A major consequence of the instability that prevailed within the banking sector over the last three to four years has been the reluctance of many to deposit their funds in the banks. That disinclination was intensified by concerns that Zimbabwe would discontinue usage of the multi-currency regime and revert to its own currency, concurrently with a forced conversion of all foreign currency holdings into the Zimbabwean currency.
This has driven many to hold their funds outside the banking system despite the attendant risks. The drop in deposits has exacerbated the inability of banks to operate effectively and extend loans to customers except for limited amounts and for short periods of time.
This has impacted adversely upon the long-awaited economic recovery. The 2008 hyperinflation and subsequent currency demonetisation resulted in almost all enterprises being grossly undercapitalised. Their capital was severely eroded, and yet the funding needed to resume operations was more than before the hyperinflation era.
To restore working capital levels to required levels the enterprises needed access to enhanced banking facilities, and those facilities had to be of a sufficiently long duration to meet operational needs.
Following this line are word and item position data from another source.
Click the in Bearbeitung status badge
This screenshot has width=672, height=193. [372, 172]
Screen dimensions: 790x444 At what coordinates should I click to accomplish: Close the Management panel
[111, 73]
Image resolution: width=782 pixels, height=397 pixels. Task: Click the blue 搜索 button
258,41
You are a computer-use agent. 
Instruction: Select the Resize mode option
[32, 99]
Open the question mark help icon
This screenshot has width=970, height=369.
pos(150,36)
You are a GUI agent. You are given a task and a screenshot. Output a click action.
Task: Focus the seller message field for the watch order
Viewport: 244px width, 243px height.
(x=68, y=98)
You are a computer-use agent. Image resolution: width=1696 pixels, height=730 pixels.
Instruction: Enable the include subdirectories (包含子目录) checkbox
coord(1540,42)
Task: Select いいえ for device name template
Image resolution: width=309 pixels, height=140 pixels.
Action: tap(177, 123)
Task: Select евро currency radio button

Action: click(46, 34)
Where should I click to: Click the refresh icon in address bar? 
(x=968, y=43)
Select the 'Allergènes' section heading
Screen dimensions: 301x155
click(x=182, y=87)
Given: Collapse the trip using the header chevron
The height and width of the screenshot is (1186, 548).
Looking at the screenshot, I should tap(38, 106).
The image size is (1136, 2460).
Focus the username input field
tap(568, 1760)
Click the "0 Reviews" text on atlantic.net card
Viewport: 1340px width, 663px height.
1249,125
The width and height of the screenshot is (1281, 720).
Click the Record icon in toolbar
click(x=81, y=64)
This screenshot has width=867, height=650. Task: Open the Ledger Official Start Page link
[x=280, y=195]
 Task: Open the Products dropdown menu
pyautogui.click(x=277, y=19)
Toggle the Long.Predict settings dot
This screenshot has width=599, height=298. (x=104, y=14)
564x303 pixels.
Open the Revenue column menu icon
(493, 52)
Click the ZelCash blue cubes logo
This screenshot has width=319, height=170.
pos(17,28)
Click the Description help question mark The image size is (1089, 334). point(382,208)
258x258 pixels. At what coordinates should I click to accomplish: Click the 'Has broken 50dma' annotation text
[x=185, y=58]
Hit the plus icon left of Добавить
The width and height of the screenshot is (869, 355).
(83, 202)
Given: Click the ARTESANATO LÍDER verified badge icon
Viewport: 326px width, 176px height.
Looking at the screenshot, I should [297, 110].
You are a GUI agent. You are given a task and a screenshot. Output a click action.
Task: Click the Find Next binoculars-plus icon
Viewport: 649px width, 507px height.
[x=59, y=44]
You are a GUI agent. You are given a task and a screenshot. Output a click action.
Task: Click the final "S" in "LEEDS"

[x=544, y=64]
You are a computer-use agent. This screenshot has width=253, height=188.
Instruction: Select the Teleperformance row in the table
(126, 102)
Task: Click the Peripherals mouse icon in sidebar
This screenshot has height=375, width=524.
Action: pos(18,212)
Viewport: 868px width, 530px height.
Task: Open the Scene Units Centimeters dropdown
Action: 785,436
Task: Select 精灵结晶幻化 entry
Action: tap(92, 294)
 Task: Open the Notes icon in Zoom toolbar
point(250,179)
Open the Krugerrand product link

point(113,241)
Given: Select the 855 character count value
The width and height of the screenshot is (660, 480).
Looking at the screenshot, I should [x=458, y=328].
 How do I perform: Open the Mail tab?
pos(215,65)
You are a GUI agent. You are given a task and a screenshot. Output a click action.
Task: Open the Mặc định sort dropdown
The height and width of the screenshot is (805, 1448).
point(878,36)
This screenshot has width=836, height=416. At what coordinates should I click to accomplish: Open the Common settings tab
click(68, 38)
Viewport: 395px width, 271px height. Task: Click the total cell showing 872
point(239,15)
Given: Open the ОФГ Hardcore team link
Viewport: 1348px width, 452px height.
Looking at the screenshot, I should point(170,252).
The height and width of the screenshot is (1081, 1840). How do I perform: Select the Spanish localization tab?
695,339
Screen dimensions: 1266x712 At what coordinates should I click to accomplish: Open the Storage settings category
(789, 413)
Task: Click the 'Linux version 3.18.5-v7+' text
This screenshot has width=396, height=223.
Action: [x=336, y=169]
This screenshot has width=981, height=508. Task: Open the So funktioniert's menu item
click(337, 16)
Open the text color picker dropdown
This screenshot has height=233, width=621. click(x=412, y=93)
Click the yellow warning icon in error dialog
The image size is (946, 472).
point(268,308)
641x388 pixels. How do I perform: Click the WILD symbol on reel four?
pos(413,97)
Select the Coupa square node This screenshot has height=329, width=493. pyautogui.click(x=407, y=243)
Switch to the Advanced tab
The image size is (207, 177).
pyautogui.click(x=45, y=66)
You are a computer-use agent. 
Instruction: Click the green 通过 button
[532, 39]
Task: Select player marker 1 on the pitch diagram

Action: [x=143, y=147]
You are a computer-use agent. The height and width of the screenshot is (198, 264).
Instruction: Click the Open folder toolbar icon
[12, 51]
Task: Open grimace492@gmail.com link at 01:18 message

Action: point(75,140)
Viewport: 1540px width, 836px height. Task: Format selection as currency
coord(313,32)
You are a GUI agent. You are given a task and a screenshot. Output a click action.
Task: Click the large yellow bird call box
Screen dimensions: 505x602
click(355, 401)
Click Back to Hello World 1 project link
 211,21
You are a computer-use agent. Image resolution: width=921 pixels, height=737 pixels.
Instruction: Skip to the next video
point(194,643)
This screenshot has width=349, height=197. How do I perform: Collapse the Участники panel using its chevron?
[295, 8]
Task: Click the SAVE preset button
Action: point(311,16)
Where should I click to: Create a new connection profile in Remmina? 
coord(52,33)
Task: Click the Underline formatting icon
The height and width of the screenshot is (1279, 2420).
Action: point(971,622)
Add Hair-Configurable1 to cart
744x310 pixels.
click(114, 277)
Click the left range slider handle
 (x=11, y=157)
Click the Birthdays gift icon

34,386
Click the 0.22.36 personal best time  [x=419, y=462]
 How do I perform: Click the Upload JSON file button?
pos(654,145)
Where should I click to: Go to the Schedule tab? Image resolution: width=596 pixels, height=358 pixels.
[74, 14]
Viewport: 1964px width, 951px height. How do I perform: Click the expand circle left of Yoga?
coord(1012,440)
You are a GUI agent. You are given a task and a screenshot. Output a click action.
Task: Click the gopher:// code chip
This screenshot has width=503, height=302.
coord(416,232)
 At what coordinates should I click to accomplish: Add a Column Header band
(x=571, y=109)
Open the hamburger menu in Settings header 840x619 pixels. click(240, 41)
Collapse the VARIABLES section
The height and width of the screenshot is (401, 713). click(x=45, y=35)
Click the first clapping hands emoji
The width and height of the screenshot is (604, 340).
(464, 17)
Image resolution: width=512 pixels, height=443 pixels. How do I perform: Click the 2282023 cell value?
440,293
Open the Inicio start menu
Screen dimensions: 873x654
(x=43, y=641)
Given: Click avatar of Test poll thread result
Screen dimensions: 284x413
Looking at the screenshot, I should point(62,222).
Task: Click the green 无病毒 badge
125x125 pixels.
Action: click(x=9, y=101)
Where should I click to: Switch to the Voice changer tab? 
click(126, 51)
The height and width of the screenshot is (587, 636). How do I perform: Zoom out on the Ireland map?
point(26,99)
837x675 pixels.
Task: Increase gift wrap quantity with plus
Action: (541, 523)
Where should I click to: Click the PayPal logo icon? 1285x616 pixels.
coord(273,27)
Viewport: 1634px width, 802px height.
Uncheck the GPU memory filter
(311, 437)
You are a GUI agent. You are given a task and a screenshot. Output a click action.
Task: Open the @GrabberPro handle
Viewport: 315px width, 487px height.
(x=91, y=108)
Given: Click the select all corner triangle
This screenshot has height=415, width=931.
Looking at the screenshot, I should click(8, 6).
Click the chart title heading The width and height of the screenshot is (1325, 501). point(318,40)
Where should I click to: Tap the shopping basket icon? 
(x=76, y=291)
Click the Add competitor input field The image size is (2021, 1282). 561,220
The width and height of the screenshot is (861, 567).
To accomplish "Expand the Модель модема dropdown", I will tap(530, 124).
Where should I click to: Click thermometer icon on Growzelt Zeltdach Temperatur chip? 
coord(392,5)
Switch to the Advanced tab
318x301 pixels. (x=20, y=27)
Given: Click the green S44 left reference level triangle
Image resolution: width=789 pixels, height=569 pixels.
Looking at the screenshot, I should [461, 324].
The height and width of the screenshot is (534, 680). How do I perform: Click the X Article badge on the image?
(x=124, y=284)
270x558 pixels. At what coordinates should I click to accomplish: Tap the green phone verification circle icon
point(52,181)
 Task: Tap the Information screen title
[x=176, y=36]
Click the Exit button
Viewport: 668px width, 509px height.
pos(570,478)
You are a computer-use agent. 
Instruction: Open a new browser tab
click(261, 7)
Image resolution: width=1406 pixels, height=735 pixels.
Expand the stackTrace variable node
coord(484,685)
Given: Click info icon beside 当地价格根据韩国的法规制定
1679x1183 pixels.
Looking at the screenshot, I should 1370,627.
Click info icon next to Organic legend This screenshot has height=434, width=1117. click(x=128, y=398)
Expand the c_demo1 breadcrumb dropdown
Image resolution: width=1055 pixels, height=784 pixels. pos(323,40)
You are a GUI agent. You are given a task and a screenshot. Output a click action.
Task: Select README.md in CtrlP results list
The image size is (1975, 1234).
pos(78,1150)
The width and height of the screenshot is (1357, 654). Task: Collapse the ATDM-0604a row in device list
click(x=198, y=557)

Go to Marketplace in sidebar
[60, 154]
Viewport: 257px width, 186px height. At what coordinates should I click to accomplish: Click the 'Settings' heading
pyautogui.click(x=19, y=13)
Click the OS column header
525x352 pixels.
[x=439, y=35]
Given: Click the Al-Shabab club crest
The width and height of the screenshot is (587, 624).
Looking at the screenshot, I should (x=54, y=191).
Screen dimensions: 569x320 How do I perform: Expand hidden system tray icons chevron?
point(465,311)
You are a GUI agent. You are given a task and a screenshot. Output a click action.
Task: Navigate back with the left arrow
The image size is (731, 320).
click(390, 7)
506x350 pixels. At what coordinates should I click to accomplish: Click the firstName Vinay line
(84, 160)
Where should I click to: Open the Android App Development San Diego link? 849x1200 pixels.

However the banks, being recipients of only short-term deposits instead of medium and long-term deposits, were only able to make advances only for very limited periods falling short of the borrowers’ needs.
The inability of banks to extend sufficient loan facilities and provide the funding for the periods of time required by borrowers has been one of the major causes of business closures and the downsizing of many more.
The inability of banks to extend sufficient advances to meet the needs of commerce and industry is compounded by their inability to access substantial amounts of offshore lines of credit. International lenders have serious reservations about making advances to Zimbabwean institutions. Those reservations are founded upon the oppressive indigenisation programme being implemented by government, and the political and economic instability still prevailing in Zimbabwe.
Because of the limited amount of lending banks can engage in, they have to charge high interest rates on such advances to cover their operating costs. However, those high interest rates are prohibitive for most enterprises, whose limited viability ensures they cannot afford costly borrowings, despite their desperate need for such.
Thus, despite the RBZs valiant efforts to address financial sector instability the banks remain in a precarious situation.